### Task input
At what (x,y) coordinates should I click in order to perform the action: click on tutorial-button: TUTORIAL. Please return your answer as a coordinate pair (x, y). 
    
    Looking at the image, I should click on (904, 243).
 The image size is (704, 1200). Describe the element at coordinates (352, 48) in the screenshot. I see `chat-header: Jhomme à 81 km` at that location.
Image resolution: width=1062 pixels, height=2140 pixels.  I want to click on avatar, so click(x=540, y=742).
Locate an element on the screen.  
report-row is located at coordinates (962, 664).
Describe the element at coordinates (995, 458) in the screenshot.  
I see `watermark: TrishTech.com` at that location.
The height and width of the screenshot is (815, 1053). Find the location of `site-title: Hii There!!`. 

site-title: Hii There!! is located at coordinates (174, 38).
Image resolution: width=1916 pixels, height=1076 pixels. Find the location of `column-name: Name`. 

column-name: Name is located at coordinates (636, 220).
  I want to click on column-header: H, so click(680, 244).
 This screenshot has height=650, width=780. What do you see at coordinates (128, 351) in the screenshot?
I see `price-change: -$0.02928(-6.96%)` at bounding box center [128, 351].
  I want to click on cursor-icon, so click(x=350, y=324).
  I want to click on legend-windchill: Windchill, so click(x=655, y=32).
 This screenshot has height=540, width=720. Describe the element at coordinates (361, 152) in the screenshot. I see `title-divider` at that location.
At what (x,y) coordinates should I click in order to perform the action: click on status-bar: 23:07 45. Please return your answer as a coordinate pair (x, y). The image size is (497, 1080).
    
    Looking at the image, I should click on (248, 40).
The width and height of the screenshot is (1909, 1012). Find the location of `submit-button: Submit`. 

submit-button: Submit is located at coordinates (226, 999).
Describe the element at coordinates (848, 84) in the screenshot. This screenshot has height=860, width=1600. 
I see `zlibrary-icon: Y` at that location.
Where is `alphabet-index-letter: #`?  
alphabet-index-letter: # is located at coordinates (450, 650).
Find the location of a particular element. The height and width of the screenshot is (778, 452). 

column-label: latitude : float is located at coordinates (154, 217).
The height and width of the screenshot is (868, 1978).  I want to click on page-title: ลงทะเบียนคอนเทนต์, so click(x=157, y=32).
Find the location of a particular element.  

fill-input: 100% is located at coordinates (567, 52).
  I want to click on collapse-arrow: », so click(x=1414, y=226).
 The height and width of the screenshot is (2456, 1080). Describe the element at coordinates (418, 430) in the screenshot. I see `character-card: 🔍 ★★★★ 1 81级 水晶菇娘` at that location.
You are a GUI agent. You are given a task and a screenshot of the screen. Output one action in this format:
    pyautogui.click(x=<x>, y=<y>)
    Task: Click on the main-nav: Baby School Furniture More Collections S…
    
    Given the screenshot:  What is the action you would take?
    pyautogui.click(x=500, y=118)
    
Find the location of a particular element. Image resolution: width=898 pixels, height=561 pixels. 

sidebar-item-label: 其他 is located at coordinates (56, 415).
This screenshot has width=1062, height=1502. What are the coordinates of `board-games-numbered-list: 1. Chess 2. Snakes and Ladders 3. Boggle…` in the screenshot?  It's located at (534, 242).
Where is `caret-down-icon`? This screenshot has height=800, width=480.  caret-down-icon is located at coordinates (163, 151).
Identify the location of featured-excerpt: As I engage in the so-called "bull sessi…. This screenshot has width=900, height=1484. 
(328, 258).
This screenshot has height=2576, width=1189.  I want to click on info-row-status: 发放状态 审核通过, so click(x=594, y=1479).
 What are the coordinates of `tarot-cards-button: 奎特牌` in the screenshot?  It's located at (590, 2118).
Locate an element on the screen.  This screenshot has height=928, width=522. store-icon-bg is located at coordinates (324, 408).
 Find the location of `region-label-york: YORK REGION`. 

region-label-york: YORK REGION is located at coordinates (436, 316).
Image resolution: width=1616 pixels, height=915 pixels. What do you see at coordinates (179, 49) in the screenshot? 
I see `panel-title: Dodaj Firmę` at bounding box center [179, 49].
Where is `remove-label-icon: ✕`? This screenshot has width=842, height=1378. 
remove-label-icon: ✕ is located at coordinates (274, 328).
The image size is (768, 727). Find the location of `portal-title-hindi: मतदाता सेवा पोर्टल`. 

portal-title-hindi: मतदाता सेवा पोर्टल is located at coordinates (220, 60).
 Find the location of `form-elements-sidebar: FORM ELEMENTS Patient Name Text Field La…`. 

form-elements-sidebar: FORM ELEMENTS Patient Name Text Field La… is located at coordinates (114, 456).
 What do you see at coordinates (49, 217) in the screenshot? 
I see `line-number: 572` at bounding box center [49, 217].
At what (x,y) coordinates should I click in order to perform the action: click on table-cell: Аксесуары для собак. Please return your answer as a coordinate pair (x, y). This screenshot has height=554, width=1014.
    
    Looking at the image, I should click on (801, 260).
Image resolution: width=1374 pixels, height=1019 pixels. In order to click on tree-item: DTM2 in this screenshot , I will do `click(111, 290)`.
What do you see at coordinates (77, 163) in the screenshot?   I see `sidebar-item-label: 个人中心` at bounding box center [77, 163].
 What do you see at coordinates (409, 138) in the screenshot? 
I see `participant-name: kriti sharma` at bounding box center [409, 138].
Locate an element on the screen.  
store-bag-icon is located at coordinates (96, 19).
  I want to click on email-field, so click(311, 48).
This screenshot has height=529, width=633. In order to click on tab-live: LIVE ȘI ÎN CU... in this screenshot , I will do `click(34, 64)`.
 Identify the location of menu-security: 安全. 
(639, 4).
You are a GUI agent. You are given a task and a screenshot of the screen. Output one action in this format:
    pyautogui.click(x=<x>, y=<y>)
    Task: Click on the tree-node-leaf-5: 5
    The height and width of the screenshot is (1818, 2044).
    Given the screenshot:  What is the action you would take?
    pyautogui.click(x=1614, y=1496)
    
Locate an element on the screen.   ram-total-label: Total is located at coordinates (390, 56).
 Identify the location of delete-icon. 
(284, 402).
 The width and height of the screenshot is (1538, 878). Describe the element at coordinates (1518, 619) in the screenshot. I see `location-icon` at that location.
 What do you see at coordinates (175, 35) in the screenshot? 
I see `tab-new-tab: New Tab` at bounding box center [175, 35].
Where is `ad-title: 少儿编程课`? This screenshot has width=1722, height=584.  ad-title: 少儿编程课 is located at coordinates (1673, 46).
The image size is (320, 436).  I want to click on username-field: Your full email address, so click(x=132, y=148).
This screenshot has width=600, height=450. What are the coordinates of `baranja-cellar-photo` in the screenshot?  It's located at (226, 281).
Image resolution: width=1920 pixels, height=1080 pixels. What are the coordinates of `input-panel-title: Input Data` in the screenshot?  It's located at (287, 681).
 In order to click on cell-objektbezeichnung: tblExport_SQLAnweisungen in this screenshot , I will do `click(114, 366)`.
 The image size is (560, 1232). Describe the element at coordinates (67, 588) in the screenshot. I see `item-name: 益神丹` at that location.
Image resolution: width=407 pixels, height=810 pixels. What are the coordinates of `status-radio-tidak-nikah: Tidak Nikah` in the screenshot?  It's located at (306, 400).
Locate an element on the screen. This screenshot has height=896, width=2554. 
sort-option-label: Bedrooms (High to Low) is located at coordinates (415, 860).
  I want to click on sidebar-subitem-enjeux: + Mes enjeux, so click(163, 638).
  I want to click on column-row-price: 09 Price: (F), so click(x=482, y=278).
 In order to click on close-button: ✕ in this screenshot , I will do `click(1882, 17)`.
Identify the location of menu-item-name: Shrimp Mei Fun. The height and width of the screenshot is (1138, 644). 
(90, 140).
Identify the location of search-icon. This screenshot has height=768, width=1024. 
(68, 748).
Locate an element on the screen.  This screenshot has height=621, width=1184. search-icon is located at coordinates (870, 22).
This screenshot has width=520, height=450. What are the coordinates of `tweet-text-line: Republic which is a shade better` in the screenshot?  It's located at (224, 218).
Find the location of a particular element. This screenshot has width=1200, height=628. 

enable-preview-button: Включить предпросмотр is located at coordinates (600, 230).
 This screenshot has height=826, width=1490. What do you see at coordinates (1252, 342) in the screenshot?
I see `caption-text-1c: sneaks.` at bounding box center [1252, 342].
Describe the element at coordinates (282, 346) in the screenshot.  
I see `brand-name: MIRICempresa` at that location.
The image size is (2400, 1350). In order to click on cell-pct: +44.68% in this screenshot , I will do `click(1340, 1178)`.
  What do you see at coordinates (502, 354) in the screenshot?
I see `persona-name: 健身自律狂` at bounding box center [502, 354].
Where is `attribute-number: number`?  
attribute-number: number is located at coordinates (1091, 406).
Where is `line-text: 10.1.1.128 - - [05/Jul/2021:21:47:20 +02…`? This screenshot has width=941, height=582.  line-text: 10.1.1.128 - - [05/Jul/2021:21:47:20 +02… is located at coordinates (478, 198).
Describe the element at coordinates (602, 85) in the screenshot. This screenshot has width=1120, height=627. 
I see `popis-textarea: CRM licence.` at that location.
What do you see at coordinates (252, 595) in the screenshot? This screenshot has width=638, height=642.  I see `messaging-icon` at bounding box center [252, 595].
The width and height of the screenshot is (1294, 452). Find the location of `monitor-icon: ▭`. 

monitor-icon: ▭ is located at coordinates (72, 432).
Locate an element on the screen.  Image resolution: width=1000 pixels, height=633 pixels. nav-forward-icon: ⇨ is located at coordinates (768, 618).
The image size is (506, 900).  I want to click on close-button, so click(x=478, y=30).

### Exercise description
Give back the records from the start through the line with "The image size is (704, 1200).", swapping "perform the action" for "carry out the action" and leaving everything else as it is.

### Answer to this problem
At what (x,y) coordinates should I click in order to carry out the action: click on tutorial-button: TUTORIAL. Please return your answer as a coordinate pair (x, y). 
    
    Looking at the image, I should click on (904, 243).
 The image size is (704, 1200). Describe the element at coordinates (352, 48) in the screenshot. I see `chat-header: Jhomme à 81 km` at that location.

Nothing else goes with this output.